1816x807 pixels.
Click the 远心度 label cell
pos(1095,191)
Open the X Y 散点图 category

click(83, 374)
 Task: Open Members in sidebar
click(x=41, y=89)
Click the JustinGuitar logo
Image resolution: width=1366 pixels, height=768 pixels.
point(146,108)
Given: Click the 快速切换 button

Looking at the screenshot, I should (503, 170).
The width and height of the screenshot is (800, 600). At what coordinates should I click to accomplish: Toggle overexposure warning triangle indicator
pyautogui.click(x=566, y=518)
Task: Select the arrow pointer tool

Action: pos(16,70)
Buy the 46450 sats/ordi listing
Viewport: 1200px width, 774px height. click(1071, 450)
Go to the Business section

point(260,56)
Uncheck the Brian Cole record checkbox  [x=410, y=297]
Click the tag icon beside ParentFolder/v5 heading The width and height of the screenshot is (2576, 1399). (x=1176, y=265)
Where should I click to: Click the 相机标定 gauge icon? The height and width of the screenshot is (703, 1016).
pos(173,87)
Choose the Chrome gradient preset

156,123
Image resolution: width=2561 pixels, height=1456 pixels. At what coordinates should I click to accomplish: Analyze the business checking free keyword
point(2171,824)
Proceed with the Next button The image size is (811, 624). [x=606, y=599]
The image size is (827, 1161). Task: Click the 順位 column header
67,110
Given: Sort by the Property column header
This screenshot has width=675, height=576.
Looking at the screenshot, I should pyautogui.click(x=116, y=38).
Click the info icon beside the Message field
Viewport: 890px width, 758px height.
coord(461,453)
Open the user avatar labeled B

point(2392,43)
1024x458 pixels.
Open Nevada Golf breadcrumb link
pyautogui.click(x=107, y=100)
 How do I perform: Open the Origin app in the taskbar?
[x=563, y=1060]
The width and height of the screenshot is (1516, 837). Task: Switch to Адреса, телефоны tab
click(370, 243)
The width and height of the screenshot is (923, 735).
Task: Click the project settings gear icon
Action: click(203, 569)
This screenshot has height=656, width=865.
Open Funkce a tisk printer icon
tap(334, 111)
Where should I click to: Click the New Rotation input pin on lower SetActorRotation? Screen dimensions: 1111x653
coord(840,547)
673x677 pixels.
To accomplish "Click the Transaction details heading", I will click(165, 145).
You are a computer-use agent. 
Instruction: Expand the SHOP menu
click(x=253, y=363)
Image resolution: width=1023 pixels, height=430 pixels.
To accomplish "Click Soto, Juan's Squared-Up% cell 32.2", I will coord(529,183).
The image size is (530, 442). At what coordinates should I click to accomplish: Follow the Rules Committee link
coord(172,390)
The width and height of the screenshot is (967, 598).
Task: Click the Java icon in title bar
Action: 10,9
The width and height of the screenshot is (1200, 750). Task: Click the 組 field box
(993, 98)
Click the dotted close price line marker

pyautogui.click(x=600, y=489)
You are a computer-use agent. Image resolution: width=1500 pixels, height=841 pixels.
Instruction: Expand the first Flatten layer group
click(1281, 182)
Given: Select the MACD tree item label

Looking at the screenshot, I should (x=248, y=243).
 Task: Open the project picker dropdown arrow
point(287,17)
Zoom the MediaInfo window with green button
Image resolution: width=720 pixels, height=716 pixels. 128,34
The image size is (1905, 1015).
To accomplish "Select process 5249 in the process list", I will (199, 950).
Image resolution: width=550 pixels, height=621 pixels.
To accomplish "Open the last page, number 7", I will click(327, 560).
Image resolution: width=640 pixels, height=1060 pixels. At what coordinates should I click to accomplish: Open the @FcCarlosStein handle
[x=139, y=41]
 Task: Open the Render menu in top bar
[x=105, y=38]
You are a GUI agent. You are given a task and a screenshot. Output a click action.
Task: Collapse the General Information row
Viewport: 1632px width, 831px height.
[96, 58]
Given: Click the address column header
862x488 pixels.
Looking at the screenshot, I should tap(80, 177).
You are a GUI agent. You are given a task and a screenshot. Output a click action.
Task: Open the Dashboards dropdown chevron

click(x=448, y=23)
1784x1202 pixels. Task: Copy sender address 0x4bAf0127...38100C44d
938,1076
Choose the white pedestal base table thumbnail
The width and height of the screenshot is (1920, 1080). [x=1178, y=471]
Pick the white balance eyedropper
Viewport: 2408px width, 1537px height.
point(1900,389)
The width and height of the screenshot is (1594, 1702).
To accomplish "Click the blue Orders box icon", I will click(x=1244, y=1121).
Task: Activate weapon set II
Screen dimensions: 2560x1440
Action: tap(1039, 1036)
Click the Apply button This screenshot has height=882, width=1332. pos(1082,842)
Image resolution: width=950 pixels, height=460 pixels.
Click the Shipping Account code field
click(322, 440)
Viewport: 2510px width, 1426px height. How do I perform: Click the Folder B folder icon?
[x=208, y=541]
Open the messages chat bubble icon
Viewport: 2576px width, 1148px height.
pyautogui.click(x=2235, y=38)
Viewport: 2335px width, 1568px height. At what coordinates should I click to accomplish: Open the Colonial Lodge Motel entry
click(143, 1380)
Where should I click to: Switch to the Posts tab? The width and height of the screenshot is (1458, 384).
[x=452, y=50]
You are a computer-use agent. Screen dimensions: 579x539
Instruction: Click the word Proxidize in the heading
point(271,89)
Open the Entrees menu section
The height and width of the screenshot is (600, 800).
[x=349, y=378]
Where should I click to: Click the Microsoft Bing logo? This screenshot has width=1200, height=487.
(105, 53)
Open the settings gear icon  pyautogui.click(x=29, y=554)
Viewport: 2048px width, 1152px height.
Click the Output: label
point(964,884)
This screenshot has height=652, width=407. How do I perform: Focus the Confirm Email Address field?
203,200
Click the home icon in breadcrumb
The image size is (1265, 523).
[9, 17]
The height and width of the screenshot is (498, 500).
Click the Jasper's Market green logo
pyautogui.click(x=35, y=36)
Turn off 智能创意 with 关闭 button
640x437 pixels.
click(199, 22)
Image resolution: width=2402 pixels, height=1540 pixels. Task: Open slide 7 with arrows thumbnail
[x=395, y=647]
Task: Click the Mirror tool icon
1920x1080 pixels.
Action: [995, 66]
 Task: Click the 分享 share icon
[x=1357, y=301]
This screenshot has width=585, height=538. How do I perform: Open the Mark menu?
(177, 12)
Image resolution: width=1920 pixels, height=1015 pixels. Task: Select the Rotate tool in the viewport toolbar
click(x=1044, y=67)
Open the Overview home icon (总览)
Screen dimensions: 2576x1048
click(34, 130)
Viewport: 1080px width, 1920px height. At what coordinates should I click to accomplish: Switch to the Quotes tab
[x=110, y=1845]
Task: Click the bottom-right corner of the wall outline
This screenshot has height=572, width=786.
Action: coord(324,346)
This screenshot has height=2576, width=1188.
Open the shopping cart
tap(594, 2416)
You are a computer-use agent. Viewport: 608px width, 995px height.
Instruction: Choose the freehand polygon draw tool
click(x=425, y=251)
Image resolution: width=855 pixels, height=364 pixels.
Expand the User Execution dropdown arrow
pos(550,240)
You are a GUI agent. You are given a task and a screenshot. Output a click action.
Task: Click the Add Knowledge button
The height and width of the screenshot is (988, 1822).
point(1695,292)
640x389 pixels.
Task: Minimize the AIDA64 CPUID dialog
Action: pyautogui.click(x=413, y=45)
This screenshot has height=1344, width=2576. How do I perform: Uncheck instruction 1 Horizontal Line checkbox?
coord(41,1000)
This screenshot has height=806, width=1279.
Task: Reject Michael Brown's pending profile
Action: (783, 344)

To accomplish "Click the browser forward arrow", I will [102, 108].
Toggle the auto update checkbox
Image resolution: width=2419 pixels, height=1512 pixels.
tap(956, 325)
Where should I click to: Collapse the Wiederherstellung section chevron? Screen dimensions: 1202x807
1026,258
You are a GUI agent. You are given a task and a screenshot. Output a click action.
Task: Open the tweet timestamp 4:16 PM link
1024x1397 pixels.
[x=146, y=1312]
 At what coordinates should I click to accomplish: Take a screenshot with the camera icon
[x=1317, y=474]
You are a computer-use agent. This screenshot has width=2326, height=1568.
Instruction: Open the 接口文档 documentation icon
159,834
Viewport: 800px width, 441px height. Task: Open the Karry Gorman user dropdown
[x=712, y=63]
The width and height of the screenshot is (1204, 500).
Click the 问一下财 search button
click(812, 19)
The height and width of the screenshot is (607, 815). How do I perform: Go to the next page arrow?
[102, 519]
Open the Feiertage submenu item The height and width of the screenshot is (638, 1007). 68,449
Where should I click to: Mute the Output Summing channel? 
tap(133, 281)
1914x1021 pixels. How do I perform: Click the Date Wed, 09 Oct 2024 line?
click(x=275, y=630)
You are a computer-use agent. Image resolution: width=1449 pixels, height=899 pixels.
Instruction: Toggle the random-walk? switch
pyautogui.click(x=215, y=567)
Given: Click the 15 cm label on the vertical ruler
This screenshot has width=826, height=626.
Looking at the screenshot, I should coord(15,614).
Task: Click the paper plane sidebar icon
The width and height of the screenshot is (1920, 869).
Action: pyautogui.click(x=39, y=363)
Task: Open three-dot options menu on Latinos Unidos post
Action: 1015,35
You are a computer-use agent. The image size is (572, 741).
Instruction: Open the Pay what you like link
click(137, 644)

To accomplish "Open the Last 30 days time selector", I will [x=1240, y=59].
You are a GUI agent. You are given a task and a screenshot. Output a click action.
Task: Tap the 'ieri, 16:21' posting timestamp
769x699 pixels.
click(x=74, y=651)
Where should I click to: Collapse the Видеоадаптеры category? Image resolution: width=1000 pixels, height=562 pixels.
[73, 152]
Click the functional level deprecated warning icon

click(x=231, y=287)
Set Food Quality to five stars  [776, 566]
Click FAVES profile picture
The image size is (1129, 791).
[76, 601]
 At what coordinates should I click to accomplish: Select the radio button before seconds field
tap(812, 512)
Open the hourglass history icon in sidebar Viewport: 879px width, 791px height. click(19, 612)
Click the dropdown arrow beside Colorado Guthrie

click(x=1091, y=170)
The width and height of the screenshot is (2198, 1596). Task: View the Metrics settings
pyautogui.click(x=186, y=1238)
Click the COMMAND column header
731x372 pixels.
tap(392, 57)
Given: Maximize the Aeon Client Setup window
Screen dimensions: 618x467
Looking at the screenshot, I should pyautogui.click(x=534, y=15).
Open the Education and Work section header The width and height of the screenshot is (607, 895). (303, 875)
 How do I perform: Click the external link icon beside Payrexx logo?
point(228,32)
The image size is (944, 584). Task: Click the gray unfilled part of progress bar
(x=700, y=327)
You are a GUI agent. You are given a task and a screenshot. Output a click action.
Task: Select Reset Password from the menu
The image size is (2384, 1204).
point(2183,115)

**Direction:** Echo everything from the first of the lines down to the line containing "pos(173,87)", both ends included, without altering a character.

**Worked solution:**
1816x807 pixels.
Click the 远心度 label cell
pos(1095,191)
Open the X Y 散点图 category

click(83, 374)
 Task: Open Members in sidebar
click(x=41, y=89)
Click the JustinGuitar logo
Image resolution: width=1366 pixels, height=768 pixels.
point(146,108)
Given: Click the 快速切换 button

Looking at the screenshot, I should (503, 170).
The width and height of the screenshot is (800, 600). At what coordinates should I click to accomplish: Toggle overexposure warning triangle indicator
pyautogui.click(x=566, y=518)
Task: Select the arrow pointer tool

Action: pos(16,70)
Buy the 46450 sats/ordi listing
Viewport: 1200px width, 774px height. click(1071, 450)
Go to the Business section

point(260,56)
Uncheck the Brian Cole record checkbox  [x=410, y=297]
Click the tag icon beside ParentFolder/v5 heading The width and height of the screenshot is (2576, 1399). (x=1176, y=265)
Where should I click to: Click the 相机标定 gauge icon? The height and width of the screenshot is (703, 1016).
pos(173,87)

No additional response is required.